|Other names||Hypoplastic metatarsal|
|X-ray of congenital brachymetatarsia involving fourth metatarsal bone|
|Specialty||Medical genetics, rheumatology|
Brachymetatarsia is a condition in which there is one or more abnormally short or overlapping toe bones (metatarsals). This condition may result due to a congenital defect or it may be an acquired condition. It most frequently involves the fourth metatarsal. If it involves the first metatarsal, the condition is known as Morton's syndrome. Treatment is via a number of differing surgical procedures.
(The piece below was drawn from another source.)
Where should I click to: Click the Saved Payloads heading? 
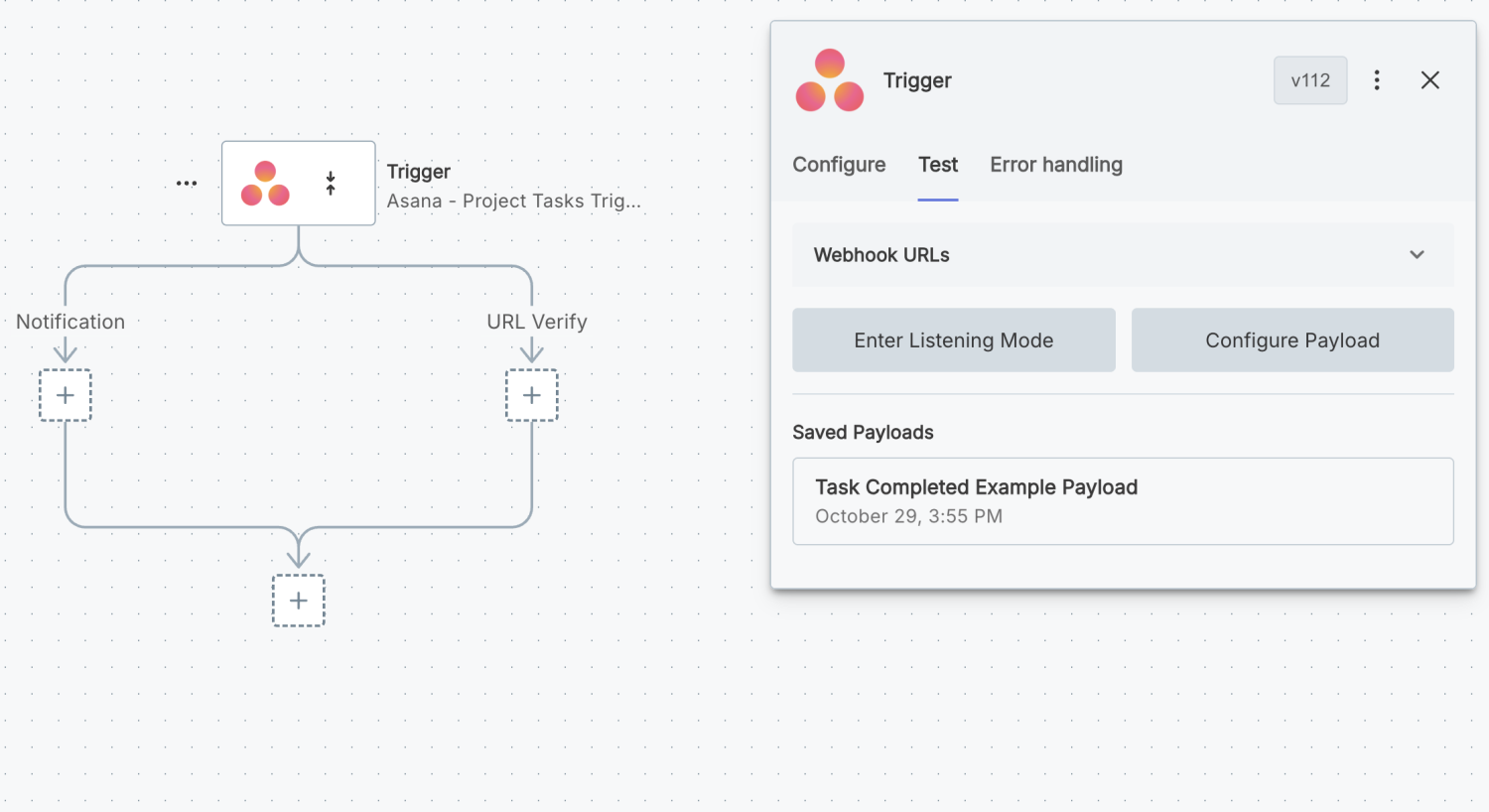(x=863, y=432)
Congenital causes include: Aarskog syndrome, Turner syndrome, Albright's hereditary osteodystrophy, maternal ingestion of thalidomide during pregnancy and Apert syndrome. Can be caused by a trauma, although the exact mechanism is not known.
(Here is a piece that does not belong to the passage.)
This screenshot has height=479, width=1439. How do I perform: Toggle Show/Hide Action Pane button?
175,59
Symptoms may be treated by wearing wider shoes to relieve pressure, or patient can wear padding around the toes. Surgery is also an option, if the pain and discomfort cannot be treated, or for cosmetic reasons. In this procedure, the short metatarsal is typically cut and a piece of bone is grafted between the two ends. In some cases an external fixator may be attached to the metatarsal with pins. Within the external fixator is an adjustable screw that must be turned (per doctors' orders) to lengthen the gap between bone segments, so the bone will regrow to the appropriate shape.
Following surgery, crutches or a knee scooter should be used to keep all weight off the surgically repaired foot for 3 months. After this period, orthopedic shoes or boots may be used.
Brachymetatarsia is found to occur more frequently in women than men.